Command Prompt Explorer Bar

OK, I admit it. I’m an old time command line junkie. Starting out in the old DOS days I still find it faster to do some tasks by pulling up a command window and

This is a tool that’s been around for a while, but I find few people know about. Have you ever been in an explorer window and wished you had a command prompt that you could easily cut and paste between? Command Prompt Explorer Bar is your answer.

Available at this tool has some cool features. After you install, open a new explorer window. Then hit Ctrl+M or select View, Explorer Bar, Command Prompt from the menu.

[Picture of Command Prompt Explorer Bar]

Down the left side are some handy short cut icons.

[Command Prompt Explorere Bars Shortcuts]

The top icon gives you the standard edit tools you’d have under a normal command window.

The second icon, the little green arrow, is the Synchronize command. If you’ve CD’d around, and want to quickly get back to the same folder as what are displaying in the upper half of the explorer window, just click the Synchronize tool.

The next tool, the one that looks like a blank window, is the CLS command. For those of you who are not a command line junkies, CLS stands for CLear Screen, and basically wipes the display.

The button with green text is the “Get selected items” button. If you highlight one or more files / folders in the upper half of the explorer window, pressing this button copies the file / folder names to the command line.

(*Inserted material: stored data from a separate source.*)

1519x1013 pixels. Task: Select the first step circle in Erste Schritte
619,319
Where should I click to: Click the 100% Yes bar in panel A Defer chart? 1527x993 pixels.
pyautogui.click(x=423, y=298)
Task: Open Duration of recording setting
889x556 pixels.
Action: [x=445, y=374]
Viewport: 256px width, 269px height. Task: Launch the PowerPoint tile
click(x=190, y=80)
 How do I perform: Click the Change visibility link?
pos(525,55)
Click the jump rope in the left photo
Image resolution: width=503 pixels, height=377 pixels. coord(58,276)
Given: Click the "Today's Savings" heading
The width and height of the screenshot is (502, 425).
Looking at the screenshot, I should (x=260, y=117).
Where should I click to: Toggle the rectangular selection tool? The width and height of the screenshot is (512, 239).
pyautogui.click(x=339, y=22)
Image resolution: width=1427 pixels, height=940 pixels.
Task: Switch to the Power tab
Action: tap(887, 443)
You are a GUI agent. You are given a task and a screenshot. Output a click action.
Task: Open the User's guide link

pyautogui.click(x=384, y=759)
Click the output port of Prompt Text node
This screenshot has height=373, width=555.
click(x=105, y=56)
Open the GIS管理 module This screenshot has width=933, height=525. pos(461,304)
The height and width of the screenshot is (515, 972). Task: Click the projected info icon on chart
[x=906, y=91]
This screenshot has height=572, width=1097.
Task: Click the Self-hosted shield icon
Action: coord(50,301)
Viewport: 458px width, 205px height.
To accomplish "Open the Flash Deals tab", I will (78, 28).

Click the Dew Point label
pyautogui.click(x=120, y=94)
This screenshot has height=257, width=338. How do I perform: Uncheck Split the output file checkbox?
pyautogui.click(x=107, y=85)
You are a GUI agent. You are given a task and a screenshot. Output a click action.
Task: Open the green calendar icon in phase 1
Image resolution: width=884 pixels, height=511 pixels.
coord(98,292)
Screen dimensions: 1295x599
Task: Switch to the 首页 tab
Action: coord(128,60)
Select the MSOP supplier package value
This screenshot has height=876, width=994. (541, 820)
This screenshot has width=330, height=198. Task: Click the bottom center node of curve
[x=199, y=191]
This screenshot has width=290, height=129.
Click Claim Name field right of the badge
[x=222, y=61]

Very useful for passing files to batch jobs.

The fifth icon down looks like a yellow bent arrow is the enter command. Clicking it is just the same as hitting the enter key on your keyboard.

The next item is the ESC key command, it’s the one with red text. Like the enter button, this is the same as pressing the escape key on the keyboard. A lot of older command line programs use escape to exit their program.

The seventh button is a menu that will paste in popular commands, such as “cd..”. Note that it has some shortcuts for .Net. However, this app was last updated in 2002, so don’t expect these to work with VS 2005. However the source code is available for download, so perhaps someone will update this feature.

The bottom two buttons will expand and contract the width of the command window.

There you go, a cool free tool to help out all us old command line addicts.